Oil Company PR Men Under Fire

IRAQ-CRISIS PROFITS

By , Staff writer of The Christian Science Monitor

WHAT does it take to be an oil company public relations manager? ``You have to be somewhat of a masochist because you're on the defensive, it seems like, all the time,'' says Jere Smith, director of media relations for Phillips Petroleum Company, in Bartlesville, Okla.

In normal times an oil company spokesman would be preoccupied answering seemingly endless environmental criticisms, or dispelling the notion that ``the oil companies'' bought the patent to a fuel efficient engine to keep it off the market and protect gasoline sales. (``No, there is not a 300-mile-per-gallon carburetor sitting out here,'' the Phillips spokesman says. That old myth ``still pops up.'')

Times have not been normal for oil's public relations officials since Iraq invaded Kuwait Aug. 2. The cost of gasoline and oil company earnings jumped dramatically and then moderated, bringing new accusations: price gouging and windfall profits.

Recommended: How much do you know about gas prices? Take our quiz!

``Will we once again allow the multinational oil companies to profiteer at the expense of our constituents?'' Rep. Paul Kanjorski of Pennsylvania asked last month in introducing a bill to tax ``undeserved war gains.''

Profiteering is ``a pretty nasty thing to be accused of,'' says Larry Shushan, manager of media relations for Chevron Corporation in San Francisco. It means ``gleefully and intentionally taking advantage'' of people who are in a bind, he says. ``That certainly isn't the case at all.'' The real case, according to oil industry PR men, is this:

Market forces beyond the control of oil companies drove up the price of oil, and therefore company profits. The same forces have driven prices down again.

1989's fourth quarter was one of weak earnings for oil companies, made worse for some by colossal one-time expenses: Exxon, $800 million for the Valdez oil spill; Chevron, a write-down of $1.2 billion mainly spent to develop an oil field that regulators won't let produce. Even an ordinary 1990 fourth quarter would have compared very favorably.

During the 1980s, when other United States industries had a 14 percent rate of return, oil had a 10 percent return. Shushan says that Chevron's earnings are back up to the level of 10 years ago.

But the earnings look smaller to a company that has grown by 60 percent in that time, especially since inflation has eroded their value by 30 percent.

Oil is one of the least concentrated industries. No oil company has more than a 9 percent share of the US gasoline market. ``It's probably the most competitive industry in the world,'' says Douglas Elmets, director of media and public affairs for ARCO in Los Angeles.

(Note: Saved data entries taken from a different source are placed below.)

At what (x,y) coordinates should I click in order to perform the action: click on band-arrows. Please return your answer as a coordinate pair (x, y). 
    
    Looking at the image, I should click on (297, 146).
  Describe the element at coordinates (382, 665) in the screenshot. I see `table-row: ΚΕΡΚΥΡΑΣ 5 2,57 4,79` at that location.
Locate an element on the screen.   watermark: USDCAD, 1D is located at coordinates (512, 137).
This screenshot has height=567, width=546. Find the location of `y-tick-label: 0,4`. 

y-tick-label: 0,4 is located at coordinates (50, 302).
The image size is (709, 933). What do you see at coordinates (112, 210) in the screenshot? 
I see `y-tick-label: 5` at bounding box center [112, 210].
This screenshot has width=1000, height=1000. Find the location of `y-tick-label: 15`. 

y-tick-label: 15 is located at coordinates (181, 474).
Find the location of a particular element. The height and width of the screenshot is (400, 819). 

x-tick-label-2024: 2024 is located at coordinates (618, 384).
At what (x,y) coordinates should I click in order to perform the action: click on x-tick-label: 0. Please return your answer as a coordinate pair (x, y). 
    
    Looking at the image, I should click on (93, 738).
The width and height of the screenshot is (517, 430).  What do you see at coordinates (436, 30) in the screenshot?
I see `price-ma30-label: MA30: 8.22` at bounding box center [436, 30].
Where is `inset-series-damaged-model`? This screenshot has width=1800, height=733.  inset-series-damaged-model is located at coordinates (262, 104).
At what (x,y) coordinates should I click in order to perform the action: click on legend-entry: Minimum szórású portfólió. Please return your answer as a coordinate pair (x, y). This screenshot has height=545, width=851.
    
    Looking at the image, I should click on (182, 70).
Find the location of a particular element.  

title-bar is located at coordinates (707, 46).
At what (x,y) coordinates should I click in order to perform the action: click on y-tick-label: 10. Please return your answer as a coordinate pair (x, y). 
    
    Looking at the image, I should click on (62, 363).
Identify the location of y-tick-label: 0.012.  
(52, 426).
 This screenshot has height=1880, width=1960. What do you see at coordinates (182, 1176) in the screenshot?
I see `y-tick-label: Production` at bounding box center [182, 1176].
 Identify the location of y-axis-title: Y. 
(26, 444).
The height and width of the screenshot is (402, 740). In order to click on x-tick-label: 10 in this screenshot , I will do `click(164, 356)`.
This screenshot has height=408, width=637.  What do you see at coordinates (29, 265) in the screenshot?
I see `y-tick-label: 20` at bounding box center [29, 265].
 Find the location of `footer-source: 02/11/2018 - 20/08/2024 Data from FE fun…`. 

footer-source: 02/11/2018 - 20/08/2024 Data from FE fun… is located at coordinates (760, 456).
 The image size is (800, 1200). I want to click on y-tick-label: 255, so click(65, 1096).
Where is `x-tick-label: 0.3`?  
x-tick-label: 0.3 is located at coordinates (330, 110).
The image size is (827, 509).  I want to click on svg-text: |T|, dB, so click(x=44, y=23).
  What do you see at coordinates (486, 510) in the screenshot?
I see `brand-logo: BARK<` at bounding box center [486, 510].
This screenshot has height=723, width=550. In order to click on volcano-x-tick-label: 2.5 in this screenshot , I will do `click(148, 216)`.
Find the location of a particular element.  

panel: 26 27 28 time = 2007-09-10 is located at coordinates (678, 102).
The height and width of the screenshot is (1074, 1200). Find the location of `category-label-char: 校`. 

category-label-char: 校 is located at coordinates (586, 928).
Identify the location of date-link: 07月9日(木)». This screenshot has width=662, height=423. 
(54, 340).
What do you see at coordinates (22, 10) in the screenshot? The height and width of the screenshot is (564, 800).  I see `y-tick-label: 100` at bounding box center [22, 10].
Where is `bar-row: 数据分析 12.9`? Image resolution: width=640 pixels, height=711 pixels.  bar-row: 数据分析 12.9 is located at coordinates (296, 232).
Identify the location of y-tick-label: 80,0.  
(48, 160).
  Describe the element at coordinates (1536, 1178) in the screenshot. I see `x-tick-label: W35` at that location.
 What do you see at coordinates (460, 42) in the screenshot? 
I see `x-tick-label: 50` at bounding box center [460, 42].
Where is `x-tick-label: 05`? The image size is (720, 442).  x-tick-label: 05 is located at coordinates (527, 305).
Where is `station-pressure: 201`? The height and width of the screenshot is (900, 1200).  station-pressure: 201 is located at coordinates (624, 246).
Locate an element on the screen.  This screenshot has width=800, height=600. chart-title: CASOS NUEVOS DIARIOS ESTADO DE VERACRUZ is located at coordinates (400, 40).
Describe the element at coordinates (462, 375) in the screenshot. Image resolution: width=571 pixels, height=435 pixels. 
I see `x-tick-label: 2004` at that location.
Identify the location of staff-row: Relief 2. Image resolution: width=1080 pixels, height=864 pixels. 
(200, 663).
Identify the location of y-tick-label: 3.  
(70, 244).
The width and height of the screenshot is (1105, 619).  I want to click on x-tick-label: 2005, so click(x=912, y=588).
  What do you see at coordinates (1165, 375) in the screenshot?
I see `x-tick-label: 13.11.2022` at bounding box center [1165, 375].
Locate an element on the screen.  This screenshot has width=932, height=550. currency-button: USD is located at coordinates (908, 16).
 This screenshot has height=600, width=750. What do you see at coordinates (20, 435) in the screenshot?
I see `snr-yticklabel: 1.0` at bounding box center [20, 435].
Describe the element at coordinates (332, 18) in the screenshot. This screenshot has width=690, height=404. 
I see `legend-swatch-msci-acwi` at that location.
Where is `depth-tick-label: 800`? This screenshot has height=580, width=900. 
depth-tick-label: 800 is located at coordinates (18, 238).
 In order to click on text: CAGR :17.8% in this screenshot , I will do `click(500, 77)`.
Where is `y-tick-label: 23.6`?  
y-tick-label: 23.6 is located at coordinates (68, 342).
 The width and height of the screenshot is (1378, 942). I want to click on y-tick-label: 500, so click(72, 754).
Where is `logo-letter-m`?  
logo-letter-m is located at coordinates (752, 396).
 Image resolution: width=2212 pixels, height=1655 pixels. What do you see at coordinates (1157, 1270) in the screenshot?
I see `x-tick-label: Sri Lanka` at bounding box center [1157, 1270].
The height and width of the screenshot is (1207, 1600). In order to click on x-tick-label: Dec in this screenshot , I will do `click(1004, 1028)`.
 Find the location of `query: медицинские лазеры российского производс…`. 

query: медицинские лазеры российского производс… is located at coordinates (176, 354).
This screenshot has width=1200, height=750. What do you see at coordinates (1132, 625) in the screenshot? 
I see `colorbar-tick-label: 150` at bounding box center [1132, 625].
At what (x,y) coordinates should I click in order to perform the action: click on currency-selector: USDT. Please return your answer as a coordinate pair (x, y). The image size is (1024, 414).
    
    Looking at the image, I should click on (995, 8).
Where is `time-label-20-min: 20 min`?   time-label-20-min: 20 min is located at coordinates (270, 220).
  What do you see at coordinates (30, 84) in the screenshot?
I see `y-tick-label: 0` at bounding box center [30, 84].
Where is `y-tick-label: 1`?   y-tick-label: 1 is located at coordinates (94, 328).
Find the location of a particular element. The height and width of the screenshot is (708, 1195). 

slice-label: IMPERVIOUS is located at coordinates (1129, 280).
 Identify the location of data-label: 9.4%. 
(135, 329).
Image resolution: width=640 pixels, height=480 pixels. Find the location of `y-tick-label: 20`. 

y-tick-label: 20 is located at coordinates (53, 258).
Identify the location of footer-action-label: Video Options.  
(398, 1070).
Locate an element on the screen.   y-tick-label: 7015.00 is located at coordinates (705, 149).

Oil companies don't set gasoline prices, individual dealers do. Mike Thompson, the director of corporate media relations at Amoco Corp. in Chicago, passes by two company service stations every day. Although they pay the same wholesale price for gasoline, the stations charge prices that sometimes differ by seven or eight cents per gallon.

This is now the third time a crisis in the Middle East has boosted oil prices and oil company profits. Compared to 1973 and 1979, the media are doing a good job of explaining the factors at work, the PR executives agree. But initial television coverage was flawed, they say.

``People are very emotional about gasoline,'' Shushan says. When prices first went up, he adds, TV spent too much time thrusting microphones into consumers' faces and asking for a reaction, and not enough time on explanation and analysis - a ``grave disservice to the public.''

For instance, gasoline would cost less than before the invasion if the price didn't include new taxes, Shushan says.

``Good luck getting reporters covering the story of gasoline prices to include that, as important a detail as that is, in a story on the air. You sit here and watch in frustration as they do their minute and 30 seconds on the air'' and leave that detail out, Shushan says.

The PR men fault all journalists for taking at face value the comments or questioning the motives of the oil industry's ``professional critics,'' the environmental and citizens interest groups. Journalists ought to challenge statements they know to be ``simply hogwash,'' says Bill Smith, senior media officer for Exxon Corp. in Irving, Texas.